> Assignment
Among these records, which lines include "agent"? Copy them out.

> Records for the exercise
══════
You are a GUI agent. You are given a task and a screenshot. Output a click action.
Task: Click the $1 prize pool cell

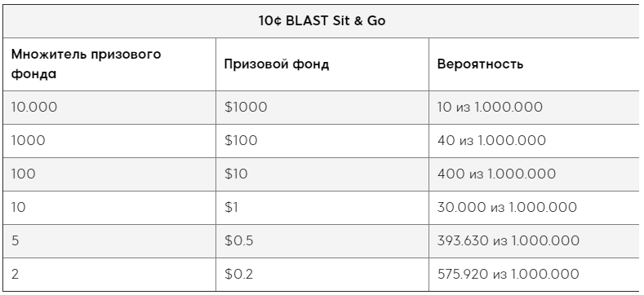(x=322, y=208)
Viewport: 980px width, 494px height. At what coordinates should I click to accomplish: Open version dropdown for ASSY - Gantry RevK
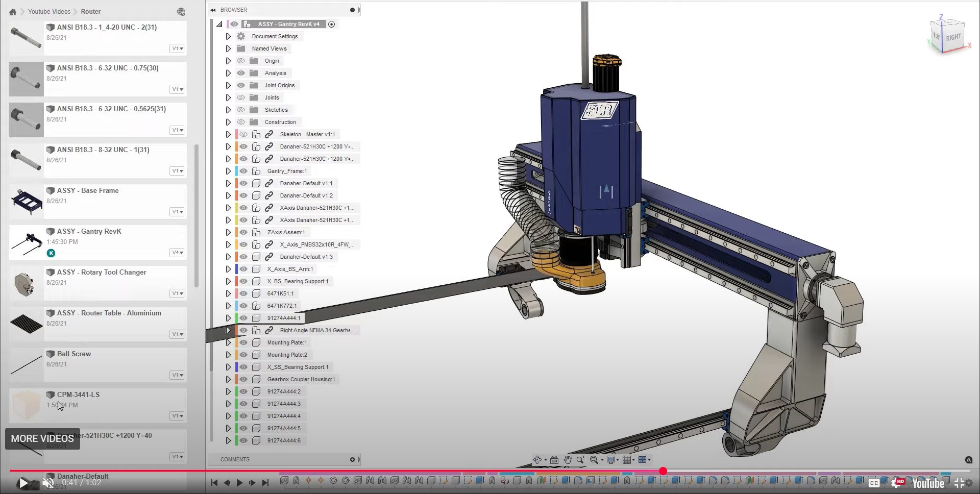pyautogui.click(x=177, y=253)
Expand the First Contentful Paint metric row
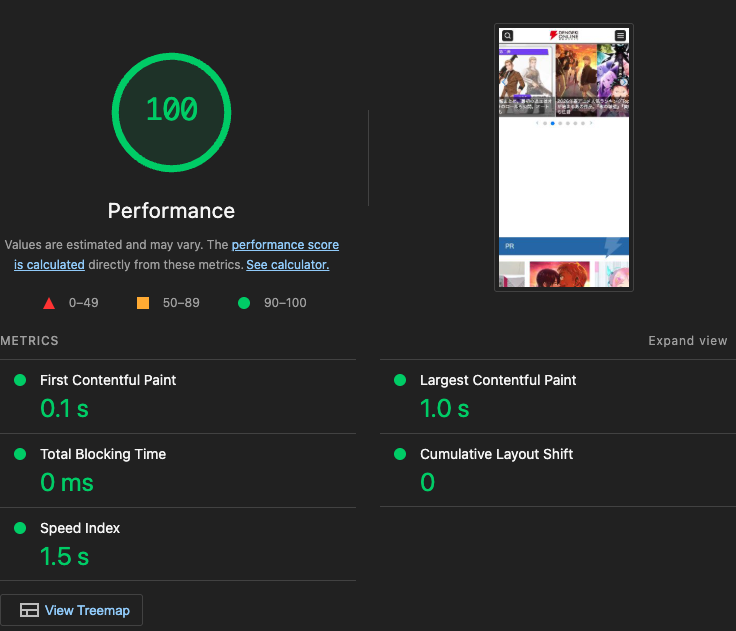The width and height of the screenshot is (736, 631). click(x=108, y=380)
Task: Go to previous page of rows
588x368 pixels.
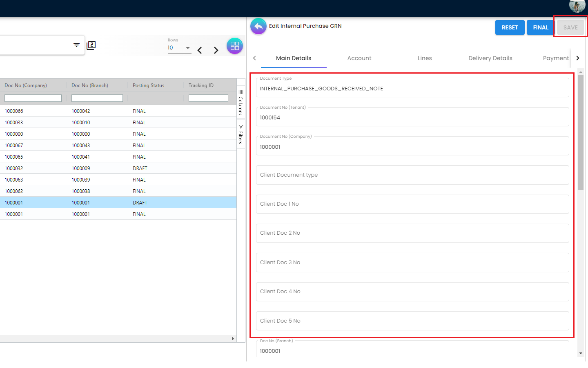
══════
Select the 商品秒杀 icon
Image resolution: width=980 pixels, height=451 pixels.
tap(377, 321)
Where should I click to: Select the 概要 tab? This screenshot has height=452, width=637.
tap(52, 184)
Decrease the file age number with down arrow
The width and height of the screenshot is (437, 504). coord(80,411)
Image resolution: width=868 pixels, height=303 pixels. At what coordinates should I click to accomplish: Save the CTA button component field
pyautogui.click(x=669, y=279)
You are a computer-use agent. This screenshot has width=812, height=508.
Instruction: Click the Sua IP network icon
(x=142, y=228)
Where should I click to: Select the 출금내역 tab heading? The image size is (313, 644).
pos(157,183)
══════
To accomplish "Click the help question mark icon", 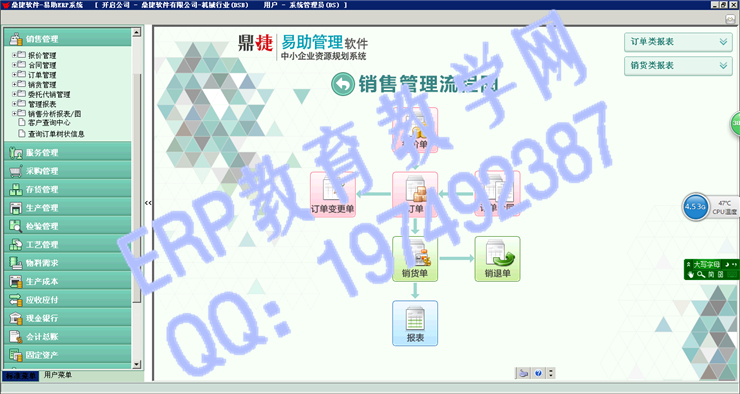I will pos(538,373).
══════
> Reply
You are a GUI agent. You are given a task and a screenshot. Output a click action.
You are a computer-use agent. This screenshot has width=812, height=508.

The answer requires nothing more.